*** Data extract ***

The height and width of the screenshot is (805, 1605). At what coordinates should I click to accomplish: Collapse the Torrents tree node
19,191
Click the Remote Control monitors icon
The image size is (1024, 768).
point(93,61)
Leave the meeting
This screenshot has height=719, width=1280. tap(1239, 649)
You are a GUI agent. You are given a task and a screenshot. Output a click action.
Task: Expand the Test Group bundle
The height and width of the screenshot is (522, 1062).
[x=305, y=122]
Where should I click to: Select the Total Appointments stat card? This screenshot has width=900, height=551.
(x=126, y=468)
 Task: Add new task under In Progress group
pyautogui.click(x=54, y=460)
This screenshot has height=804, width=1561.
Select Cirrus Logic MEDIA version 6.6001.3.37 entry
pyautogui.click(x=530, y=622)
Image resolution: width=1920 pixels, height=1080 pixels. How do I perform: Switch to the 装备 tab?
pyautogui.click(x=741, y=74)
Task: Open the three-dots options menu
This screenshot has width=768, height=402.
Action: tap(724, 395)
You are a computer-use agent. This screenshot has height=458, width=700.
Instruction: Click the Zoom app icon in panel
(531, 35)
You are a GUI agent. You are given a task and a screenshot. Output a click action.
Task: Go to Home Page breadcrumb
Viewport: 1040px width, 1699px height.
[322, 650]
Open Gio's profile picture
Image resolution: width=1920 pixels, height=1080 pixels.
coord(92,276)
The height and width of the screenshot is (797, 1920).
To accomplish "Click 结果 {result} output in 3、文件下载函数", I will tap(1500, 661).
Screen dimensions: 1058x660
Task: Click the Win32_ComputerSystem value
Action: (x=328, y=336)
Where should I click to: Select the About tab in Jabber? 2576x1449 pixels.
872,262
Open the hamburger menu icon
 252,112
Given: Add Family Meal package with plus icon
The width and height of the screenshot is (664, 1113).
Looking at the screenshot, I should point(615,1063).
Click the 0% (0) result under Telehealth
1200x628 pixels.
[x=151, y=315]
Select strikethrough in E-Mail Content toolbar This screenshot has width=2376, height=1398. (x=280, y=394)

***

Problem to solve -> Take the records and restate them word for word.

Expected output ->
The height and width of the screenshot is (805, 1605). At what coordinates should I click to accomplish: Collapse the Torrents tree node
19,191
Click the Remote Control monitors icon
The image size is (1024, 768).
point(93,61)
Leave the meeting
This screenshot has height=719, width=1280. tap(1239, 649)
You are a GUI agent. You are given a task and a screenshot. Output a click action.
Task: Expand the Test Group bundle
The height and width of the screenshot is (522, 1062).
[x=305, y=122]
Where should I click to: Select the Total Appointments stat card? This screenshot has width=900, height=551.
(x=126, y=468)
 Task: Add new task under In Progress group
pyautogui.click(x=54, y=460)
This screenshot has height=804, width=1561.
Select Cirrus Logic MEDIA version 6.6001.3.37 entry
pyautogui.click(x=530, y=622)
Image resolution: width=1920 pixels, height=1080 pixels. How do I perform: Switch to the 装备 tab?
pyautogui.click(x=741, y=74)
Task: Open the three-dots options menu
This screenshot has width=768, height=402.
Action: tap(724, 395)
You are a computer-use agent. This screenshot has height=458, width=700.
Instruction: Click the Zoom app icon in panel
(531, 35)
You are a GUI agent. You are given a task and a screenshot. Output a click action.
Task: Go to Home Page breadcrumb
Viewport: 1040px width, 1699px height.
[322, 650]
Open Gio's profile picture
Image resolution: width=1920 pixels, height=1080 pixels.
coord(92,276)
The height and width of the screenshot is (797, 1920).
To accomplish "Click 结果 {result} output in 3、文件下载函数", I will tap(1500, 661).
Screen dimensions: 1058x660
Task: Click the Win32_ComputerSystem value
Action: (x=328, y=336)
Where should I click to: Select the About tab in Jabber? 2576x1449 pixels.
872,262
Open the hamburger menu icon
 252,112
Given: Add Family Meal package with plus icon
The width and height of the screenshot is (664, 1113).
Looking at the screenshot, I should point(615,1063).
Click the 0% (0) result under Telehealth
1200x628 pixels.
[x=151, y=315]
Select strikethrough in E-Mail Content toolbar This screenshot has width=2376, height=1398. (x=280, y=394)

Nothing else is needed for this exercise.